Intra-cerebral and intra-nasal melanocortin-4 receptor antagonist blocks withdrawal hyperalgesia in alcohol-dependent rats.

Abstract

Humans diagnosed with alcohol use disorder are more sensitive to painful stimuli during withdrawal, which suggests that excessive alcohol drinking worsens pain outcomes. Alcohol-dependent rats exhibit increases in nociceptive sensitivity during withdrawal. Data from animal models suggest that brain melanocortin-4 receptors (MC4Rs) mediate alcohol drinking and nociception. Here we tested: (1) the effect of alcohol dependence on thermal nociception in rats, and (2) the ability of acute alcohol and (3) MC4R antagonists to reverse hyperalgesia during withdrawal in alcohol-dependent rats.

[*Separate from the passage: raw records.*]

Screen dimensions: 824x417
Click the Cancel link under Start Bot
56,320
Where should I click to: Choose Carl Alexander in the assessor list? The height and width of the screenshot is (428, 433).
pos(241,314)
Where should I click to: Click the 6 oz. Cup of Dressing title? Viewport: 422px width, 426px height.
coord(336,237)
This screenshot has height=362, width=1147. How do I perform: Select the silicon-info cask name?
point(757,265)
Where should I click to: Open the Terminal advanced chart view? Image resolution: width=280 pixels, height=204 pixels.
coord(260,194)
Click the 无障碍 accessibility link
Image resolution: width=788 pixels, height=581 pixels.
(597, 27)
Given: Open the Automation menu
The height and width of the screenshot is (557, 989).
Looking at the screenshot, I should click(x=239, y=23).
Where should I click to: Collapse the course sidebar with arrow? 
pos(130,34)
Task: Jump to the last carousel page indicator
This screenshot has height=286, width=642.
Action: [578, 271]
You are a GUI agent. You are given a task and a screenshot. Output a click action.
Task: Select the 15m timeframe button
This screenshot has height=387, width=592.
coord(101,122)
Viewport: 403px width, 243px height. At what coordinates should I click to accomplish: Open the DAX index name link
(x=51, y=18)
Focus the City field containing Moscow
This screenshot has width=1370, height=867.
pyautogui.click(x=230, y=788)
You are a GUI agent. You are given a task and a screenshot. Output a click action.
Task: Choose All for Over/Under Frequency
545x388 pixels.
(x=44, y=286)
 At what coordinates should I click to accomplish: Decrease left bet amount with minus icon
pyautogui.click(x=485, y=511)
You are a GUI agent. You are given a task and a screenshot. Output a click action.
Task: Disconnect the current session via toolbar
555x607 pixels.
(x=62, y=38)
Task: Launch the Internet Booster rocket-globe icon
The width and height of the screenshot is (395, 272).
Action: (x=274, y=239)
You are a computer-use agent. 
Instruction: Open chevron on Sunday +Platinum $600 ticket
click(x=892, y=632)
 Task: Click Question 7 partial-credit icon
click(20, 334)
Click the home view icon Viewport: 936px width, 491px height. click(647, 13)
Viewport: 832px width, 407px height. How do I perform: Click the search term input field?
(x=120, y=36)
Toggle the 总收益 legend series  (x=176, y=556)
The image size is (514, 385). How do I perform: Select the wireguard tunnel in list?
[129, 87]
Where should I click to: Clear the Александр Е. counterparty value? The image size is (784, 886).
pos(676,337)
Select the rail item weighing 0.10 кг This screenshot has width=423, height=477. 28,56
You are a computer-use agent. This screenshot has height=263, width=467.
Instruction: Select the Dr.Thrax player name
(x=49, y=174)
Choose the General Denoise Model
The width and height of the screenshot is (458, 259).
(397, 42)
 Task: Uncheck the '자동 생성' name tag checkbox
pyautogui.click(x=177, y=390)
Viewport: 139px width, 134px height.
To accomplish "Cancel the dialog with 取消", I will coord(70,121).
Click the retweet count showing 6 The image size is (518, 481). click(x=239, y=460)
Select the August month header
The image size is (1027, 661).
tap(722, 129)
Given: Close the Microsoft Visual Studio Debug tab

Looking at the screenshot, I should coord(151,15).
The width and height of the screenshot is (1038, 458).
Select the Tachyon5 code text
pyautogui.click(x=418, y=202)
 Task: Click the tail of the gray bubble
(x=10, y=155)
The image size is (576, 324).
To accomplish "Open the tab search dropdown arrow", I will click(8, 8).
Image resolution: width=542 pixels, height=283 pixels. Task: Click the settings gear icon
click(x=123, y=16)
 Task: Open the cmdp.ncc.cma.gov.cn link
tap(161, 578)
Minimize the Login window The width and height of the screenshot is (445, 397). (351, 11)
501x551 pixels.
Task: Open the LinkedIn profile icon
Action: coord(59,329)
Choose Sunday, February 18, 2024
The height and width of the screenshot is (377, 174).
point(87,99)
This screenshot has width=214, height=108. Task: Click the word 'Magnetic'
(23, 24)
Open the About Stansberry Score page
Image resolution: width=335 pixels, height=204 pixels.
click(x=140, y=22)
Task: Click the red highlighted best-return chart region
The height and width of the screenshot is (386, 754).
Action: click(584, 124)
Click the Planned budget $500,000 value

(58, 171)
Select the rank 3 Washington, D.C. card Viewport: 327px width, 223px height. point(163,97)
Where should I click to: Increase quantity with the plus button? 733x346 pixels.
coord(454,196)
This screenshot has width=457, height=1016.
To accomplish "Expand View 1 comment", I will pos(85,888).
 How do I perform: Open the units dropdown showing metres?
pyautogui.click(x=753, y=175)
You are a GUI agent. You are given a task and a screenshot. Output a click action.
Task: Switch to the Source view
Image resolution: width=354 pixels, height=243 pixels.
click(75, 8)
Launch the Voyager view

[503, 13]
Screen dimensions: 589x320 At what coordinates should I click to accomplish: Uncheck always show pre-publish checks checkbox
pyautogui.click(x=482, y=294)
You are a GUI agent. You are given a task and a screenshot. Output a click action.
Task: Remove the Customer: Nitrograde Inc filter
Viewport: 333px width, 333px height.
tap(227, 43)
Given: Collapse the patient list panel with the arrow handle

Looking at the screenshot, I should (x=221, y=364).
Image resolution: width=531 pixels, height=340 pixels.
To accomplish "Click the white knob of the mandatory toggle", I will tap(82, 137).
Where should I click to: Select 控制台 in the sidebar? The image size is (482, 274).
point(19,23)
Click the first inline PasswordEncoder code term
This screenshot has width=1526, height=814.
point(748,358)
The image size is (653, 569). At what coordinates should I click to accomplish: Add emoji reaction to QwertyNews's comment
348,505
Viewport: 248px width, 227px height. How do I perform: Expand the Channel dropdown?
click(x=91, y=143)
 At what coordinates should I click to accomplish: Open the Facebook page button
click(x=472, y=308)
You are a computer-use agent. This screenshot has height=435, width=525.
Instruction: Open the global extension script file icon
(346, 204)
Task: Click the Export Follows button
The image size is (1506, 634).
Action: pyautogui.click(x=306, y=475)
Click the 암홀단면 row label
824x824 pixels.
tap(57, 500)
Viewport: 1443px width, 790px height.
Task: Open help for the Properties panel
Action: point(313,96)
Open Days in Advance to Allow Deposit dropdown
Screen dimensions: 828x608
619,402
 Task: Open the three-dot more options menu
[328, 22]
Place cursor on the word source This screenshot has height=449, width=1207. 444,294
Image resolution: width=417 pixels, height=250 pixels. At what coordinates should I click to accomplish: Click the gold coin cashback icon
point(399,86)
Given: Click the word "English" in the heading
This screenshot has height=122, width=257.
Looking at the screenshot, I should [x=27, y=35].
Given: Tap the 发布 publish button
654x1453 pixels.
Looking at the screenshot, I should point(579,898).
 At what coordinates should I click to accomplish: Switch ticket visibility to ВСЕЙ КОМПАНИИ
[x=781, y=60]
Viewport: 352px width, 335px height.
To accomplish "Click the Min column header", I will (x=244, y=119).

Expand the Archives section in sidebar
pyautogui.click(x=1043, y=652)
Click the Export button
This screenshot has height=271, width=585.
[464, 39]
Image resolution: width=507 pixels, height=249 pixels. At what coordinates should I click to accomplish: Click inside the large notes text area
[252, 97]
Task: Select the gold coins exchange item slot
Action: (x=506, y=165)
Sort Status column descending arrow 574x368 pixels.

Rats were trained to self-administer operant alcohol and were tested for baseline thermal nociception. Half of the rats were made dependent on alcohol, then all rats were cannulated in the lateral ventricle. We tested the effects of acute alcohol drinking, acute fixed-dose alcohol, intra-ventricular agouti-related protein (endogenous MC4R antagonist), intra-ventricular HS014 (synthetic MC4R antagonist) and intra-nasal HS014 on hyperalgesia during withdrawal in alcohol-dependent rats, relative to non-dependent drinkers and alcohol-naïve controls. Alcohol-dependent rats exhibit thermal hyperalgesia that is abolished by alcohol drinking, bolus alcohol and intra-ventricular and intra-nasal MC4R antagonists. These manipulations did not affect thermal nociception in non-dependent drinkers and alcohol-naïve controls, suggesting that alcohol dependence produces neuroadaptations in brain MC4R systems. These results suggest that brain MC4R systems may be an effective therapeutic target for reducing nociception in the alcohol-dependent organism.